# Best Game Camera for $200 or less



## Robert Warnock (Jan 18, 2009)

I have a gift certificate that I would like to use on a new game camera.  It's been a long time since I bought one.  There are a lot of choices available now.  I would like some recommendations.  Thanks


----------



## Todd E (Jan 18, 2009)

If one is availiable where the card is from..............

Scoutguard !! 
Scoutguard !!
Scoutguard !!


----------



## gadeerwoman (Jan 27, 2009)

If a scoutguard isn't available with the certificate, sell the certificate and buy a scoutguard.


----------



## Allen Waters (Jan 27, 2009)

what they said...scoutguard.


----------



## Jody Hawk (Jan 28, 2009)

Another vote for the Scoutguard !!!!!!!


----------



## 01Foreman400 (Jan 28, 2009)

Scoutguard all the way!


----------



## sljones (Jan 28, 2009)

Scoutguard


----------



## kevina (Jan 28, 2009)

Scoutguard all the way.
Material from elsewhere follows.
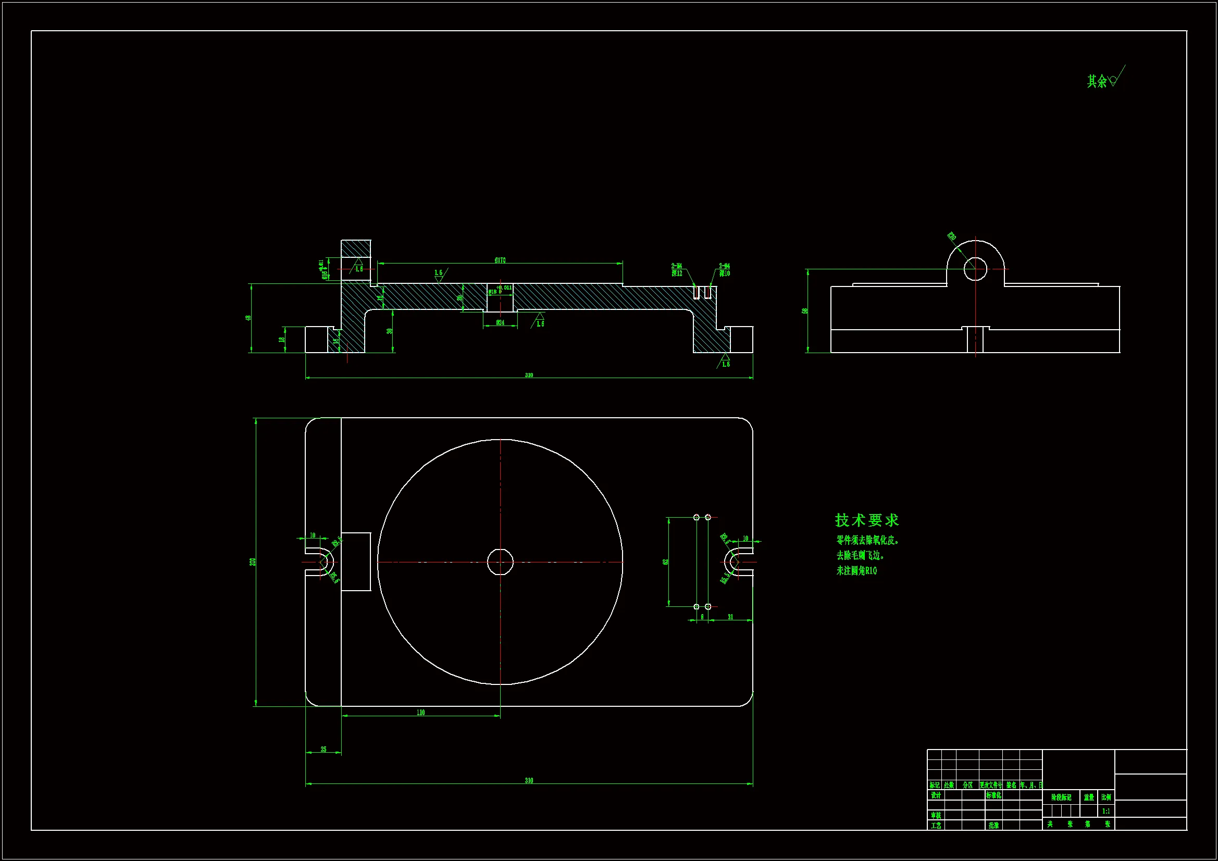Click the 48 height dimension in section view
1218x861 pixels.
[x=248, y=318]
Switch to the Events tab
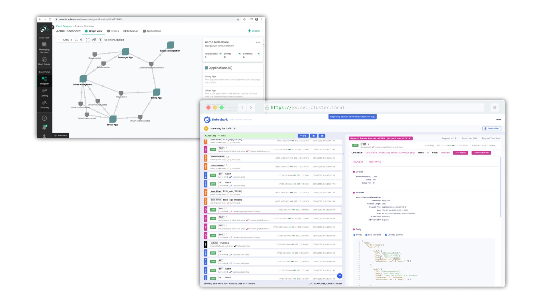547x308 pixels. [113, 31]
Santa brought me one


----------



## Bowdoc1 (Jan 31, 2009)

Scout Guard - No Question!  They are running a Special at

WWW.trailcamerasonline.com 

- get a free 2 GB SD card with camera and free shipping too!


----------



## jughead (Oct 25, 2009)

cool looking cams, but they had no sample pics ???  could some of you post a few. thanks.  
i think i want one !


----------